+++ Excerpt to read

I’m particularly reminded of a conversation I had with my former undergraduate mentor a few months before the APSA boycott.  He told me that he would be boycotting the annual meeting.  His longtime friends and colleagues in the discipline were boycotting as well.  But he also told me that he expected me to attend.  “You’re still pre-tenure and building your career,” he said, “this meeting is important for your job, you should be there. No one will think less of you for it.”

So I signed the petitions and the joint letters, but I also booked my reservations for the damn conference.  “Looks like I’ll take a stand next time,” I told myself.

Well, this sure seems like next time.

Here’s the argument in favor of selecting this conference location:

We are going there because that’s where our voices and presence are needed right now. We’re going there because that’s where organizing power is needed right now. We’re going there because that’s where we can have the greatest impact and affect the greatest change. We as a community need to go there because we need to join those on the ground who are fighting this fight everyday.

That sounds nice and all, but it rests on a misdiagnosis of what a national convention siting decision can accomplish.  National conventions don’t build lasting local activist infrastructure or organizing power.  If you go back to San Jose or Minneapolis or Providence, you won’t find concrete examples of progressive power building that emerged because the Netroots Nation convention was held there in years’ past.  That isn’t how it works. We fly in, we enrich the economy, we shine a brief spotlight, we fly out.  That’s all.

++++++
+++ Data

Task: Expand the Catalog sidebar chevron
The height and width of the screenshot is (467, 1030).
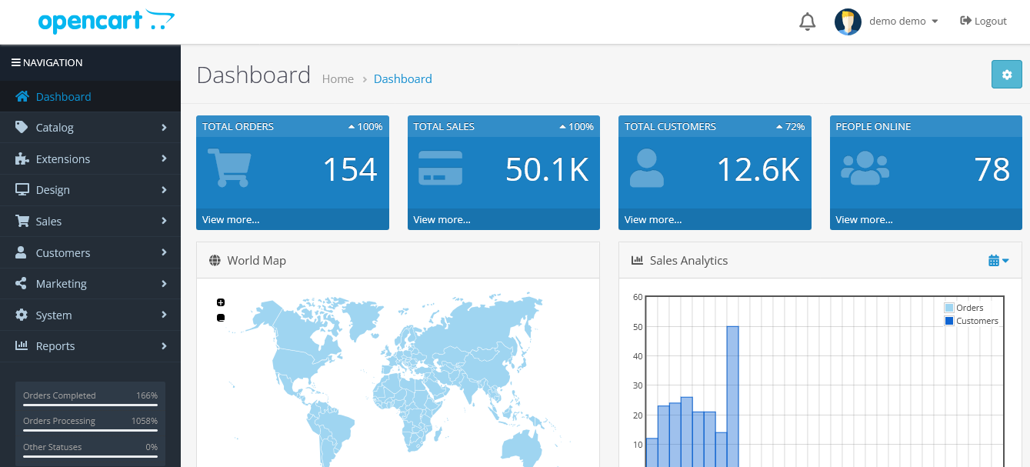Action: [164, 127]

++++++

Problem description:
Rewrite the conference boycott passage starting at "So I signed" and ending at "like next time.", changing "conference" to "convention". The data stands apart from the text.

Task result:
So I signed the petitions and the joint letters, but I also booked my reservations for the damn convention.  “Looks like I’ll take a stand next time,” I told myself.

Well, this sure seems like next time.